D’un autre côté, il y a une énergie qui ne dépend pas de la proximité physique. Le désir, sentimental et psychologique, qu’éprouvent deux personnes l’une pour l’autre, c’est une forme d’amour authentique. Le désir, c’est l’amour qui ne connaît pas de limites. Le désir ne peut jamais être détruit, disparaître ou mourir.
« Quand l’essentiel se réduit à quelques souvenirs, ce sont toujours des fragments des bons côtés des choses. C’est le bon côté qui survit et qui fait de la mémoire la qualité la plus importante que tu puisses posséder. La capacité de se souvenir, non seulement pour revenir au passé, mais aussi pour conserver qui tu es, et ton âme. »

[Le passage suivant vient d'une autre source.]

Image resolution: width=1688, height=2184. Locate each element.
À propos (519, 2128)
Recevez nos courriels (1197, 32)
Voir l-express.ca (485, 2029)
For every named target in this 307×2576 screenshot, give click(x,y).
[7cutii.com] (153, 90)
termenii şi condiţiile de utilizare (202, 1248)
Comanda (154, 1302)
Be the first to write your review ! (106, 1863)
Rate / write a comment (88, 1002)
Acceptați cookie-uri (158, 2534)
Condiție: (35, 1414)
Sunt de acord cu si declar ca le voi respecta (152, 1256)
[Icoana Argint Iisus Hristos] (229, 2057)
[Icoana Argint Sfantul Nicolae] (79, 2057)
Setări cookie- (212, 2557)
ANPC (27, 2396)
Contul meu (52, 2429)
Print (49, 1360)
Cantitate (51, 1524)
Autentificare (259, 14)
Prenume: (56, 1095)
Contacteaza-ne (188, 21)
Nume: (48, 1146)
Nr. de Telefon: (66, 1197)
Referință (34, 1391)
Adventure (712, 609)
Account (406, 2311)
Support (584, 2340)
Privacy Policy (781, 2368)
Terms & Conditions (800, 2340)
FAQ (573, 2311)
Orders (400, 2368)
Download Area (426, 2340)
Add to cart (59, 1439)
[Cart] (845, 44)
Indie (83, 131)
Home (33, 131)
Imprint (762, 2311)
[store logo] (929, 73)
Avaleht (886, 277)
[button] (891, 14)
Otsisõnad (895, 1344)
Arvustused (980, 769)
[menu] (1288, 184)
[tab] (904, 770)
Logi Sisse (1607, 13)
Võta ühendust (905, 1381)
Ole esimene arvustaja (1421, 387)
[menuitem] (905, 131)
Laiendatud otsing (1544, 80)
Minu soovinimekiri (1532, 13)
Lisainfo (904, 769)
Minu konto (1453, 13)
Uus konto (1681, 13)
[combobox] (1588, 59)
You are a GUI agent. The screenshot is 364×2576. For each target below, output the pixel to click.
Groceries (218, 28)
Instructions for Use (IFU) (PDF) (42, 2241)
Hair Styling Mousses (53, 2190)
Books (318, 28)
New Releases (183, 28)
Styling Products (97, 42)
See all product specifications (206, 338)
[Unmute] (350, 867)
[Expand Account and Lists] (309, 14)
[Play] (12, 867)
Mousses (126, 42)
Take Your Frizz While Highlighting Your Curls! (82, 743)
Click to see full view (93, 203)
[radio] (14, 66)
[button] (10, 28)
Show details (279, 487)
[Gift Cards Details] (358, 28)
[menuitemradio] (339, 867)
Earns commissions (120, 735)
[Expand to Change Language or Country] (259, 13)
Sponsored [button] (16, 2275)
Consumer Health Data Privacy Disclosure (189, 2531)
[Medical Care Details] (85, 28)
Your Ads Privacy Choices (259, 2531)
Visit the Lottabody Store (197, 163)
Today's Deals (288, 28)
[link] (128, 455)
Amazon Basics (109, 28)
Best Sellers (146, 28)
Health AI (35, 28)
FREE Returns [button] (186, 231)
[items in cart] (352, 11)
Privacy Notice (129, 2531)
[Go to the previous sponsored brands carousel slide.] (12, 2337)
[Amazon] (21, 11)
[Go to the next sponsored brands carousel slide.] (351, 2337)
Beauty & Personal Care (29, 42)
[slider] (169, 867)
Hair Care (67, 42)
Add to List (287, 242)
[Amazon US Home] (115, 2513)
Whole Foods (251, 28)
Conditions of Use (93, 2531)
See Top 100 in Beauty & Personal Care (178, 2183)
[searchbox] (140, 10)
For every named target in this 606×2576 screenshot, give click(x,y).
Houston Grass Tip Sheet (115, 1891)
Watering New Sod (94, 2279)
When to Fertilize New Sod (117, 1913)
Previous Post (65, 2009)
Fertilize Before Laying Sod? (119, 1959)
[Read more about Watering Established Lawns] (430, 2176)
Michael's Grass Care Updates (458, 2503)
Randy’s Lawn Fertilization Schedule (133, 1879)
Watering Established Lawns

Bien des gens doivent se confronter, tôt ou tard, à leurs rêves, à ce qu’ils sont. Certains sont plus précoces, d’autres n’en feront jamais l’expérience. »
« Mais comment les gens se rencontrent et se marient, c’est un peu comme les fleurs et les abeilles : ils se trouvent mutuellement, ils travaillent ensemble.
Il n’y a ni honte ni déshonneur dans l’amour. Les gens qui aiment sont innocents, quelle que soit la personne qu’ils aiment, et quelles que soient les raisons de leur amour. »
— Dans le meilleur des cas, la réalité de la guerre est surréaliste. Il est vain de vouloir comprendre la guerre avec la paix comme référence.